This paper reports results on automatically training a Problematic Dialogue Predictor to predict problematic human-computer dialogues using a corpus of 4692 dialogues collected with the How May I Help You spoken dialogue system. The Problematic Dialogue Predictor can be immediately applied to the system's decision of whether to transfer the call to a human customer care agent, or be used as a cue to the system's Dialogue Manager to modify its behavior to repair the problems identified. The results show that: (1) Most feature sets significantly improve over the baseline; (2) Using automatic features from the whole dialogue, we can identify problematic dialogues 20% better than the baseline; (3) Just the first exchange provides significantly better prediction (3%) than the baseline; (4) The second exchange provides an additional significant (13%) improvement, (5) A classifier based on task-independent automatic features performs slightly better than one trained on the full automatic feature set.
The improved ability to predict problematic dialogues is important for fielding the HMIHY system without the need for the oversight of a human customer care agent. These results are promising and we expect to be able to improve upon them, possibly by incorporating prosody into the feature set [Hirschberg, Litman, SwertsHirschberg et al.1999] or expanding on the SLU feature sets. In addition, the results suggest that the current PDP is likely to generalize to other dialogue systems.

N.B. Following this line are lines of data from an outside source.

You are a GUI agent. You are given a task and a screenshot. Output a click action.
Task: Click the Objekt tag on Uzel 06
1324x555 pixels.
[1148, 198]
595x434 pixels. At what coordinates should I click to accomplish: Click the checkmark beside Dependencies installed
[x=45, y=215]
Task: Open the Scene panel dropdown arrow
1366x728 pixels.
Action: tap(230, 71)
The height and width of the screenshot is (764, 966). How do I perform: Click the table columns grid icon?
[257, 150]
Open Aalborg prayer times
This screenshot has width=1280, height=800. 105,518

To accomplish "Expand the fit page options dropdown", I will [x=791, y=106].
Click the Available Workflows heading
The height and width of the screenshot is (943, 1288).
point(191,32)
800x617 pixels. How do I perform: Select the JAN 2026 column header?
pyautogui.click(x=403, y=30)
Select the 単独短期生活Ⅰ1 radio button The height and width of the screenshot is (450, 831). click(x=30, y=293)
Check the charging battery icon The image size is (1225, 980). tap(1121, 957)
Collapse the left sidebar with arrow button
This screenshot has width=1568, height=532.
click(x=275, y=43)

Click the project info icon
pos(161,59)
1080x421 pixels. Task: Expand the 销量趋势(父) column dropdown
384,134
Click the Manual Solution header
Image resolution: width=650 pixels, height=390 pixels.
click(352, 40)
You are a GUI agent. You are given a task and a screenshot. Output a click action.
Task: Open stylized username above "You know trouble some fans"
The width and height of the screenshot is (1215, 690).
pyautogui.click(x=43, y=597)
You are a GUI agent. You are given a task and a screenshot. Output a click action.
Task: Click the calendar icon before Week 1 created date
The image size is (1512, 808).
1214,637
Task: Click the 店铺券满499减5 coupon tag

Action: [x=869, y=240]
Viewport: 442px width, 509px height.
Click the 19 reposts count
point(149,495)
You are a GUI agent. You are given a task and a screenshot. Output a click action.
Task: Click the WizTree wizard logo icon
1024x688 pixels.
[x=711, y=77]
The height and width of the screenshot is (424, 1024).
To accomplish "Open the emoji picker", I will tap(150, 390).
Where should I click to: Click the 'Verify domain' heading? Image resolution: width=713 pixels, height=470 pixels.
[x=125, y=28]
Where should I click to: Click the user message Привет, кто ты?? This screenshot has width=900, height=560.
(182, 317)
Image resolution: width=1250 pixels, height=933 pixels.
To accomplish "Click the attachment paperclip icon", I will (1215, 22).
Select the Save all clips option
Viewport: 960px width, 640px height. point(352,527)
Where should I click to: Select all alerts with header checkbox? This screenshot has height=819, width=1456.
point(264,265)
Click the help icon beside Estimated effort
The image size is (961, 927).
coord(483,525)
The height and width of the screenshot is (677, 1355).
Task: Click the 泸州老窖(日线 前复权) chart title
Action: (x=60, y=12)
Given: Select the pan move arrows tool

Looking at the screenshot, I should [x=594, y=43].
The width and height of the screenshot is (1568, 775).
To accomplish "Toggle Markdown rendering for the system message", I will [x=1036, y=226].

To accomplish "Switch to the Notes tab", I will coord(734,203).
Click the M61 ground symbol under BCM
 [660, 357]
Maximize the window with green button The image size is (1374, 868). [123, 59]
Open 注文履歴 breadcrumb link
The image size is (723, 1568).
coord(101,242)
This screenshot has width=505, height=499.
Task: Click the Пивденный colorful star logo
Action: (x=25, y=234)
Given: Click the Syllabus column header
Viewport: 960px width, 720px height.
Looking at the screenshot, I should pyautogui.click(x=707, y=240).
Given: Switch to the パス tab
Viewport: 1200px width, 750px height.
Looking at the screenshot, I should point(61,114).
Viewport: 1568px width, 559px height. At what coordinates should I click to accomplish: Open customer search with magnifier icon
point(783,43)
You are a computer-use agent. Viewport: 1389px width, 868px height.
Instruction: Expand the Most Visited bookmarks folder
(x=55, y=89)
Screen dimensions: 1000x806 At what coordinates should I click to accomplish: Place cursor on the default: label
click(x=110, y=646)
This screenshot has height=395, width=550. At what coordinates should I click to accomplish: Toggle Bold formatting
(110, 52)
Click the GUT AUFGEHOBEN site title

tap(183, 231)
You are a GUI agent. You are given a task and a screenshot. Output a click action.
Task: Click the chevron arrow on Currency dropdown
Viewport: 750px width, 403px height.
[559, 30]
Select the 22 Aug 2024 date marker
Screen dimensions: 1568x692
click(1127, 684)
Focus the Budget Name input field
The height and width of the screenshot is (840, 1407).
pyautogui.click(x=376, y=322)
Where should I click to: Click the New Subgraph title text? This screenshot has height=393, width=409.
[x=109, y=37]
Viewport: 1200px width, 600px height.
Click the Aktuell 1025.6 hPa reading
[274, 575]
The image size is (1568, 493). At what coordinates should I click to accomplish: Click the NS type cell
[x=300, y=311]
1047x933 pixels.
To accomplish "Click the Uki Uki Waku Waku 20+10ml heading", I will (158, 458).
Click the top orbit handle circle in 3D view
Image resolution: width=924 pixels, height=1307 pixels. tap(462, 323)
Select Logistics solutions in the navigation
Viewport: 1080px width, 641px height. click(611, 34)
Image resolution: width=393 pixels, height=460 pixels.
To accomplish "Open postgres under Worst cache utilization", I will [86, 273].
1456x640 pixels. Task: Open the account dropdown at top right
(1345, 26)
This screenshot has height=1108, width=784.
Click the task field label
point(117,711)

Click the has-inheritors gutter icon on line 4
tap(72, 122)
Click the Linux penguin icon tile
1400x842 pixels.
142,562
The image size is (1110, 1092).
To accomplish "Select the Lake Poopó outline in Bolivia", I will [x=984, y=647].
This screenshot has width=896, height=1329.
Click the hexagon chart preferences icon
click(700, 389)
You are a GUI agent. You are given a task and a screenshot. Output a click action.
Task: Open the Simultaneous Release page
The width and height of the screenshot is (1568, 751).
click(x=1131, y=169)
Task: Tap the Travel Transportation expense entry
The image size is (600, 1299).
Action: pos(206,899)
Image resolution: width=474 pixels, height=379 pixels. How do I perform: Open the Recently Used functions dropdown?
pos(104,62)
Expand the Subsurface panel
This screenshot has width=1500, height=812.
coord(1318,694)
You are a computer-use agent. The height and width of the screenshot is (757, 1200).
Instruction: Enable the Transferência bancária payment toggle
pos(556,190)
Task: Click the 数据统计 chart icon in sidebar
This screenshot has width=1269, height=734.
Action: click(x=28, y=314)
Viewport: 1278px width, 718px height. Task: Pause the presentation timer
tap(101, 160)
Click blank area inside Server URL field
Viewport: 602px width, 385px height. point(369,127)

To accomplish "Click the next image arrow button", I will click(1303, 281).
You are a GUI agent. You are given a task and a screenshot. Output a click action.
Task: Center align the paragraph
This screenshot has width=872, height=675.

In future work, we plan to integrate the learned rulesets into the HMIHY dialogue system and evaluate the impact that this would have on the system's overall performance. There are several ways we might be able to show this. Remember that one use of the PDP is to improve the system's decision of whether and when to transfer a call to the human customer care agent. The other use would be as input to the Dialogue Manager's dialogue strategy selection mechanism. Demonstrating the utility of the PDP for dialogue strategy selection requires experiments that test out several different ways that this information could be used by the Dialogue Manager. Demonstrating the utility of the PDP on the decision to transfer a call necessarily involves examining the tradeoffs among different kinds of errors. This is because every call that the HMIHY system can handle successfully saves a company the cost of using a human customer care agent to handle the call. Thus, we can associate this cost with the decision that HMIHY makes to transfer the call. When HMIHY transfers the call unnecessarily, we call this cost the lost automation cost. On the other hand, every call that HMIHY attempts to handle and fails, would potentially accrue a different cost, namely the lost revenue from customers who become irritated with faulty customer service and take their business elsewhere. We call this cost the system failure cost. In the results that we presented here, we report only overall accuracy results and treat lost automation cost and system failure cost as equally costly. However, in any particular installation of the HMIHY system, there may be differences between these costs that would need to be accounted for in the training of the PDP. It would be possible to use RIPPER to do this, if these costs were known, by using its ability to vary the loss ratio.
Another potential issue for future work is the utility of a dialogue level predictor, e.g. the PDP, vs. an utterance level predictor, e.g. the auto-SLU-success predictor, for the goal of automatically adapting a system's dialogue strategy. This is shown to be effective in [Litman PanLitman Pan2000], where they use a problematic dialogue detector in order to adapt the dialogue strategy for a train enquiry system. It would be possible, and others have argued [LevowLevow1998,Hirschberg, Litman, SwertsHirschberg et al.1999,KirchhoffKirchhoff2001] that the dialogue manager's adaptation decisions can be made on the basis of local behavior, i.e. on the basis of recognizing that the current utterance has been misunderstood, or that the current utterance is a correction. However, it is clear that the decision to transfer the call to a human customer care agent cannot be made on the basis of only local information because the system can often recover from a single error. Thus, we expect that the ability to be able to predict the dialogue outcome as we do here will continue to be important even in systems that use local predictors for understanding and correction.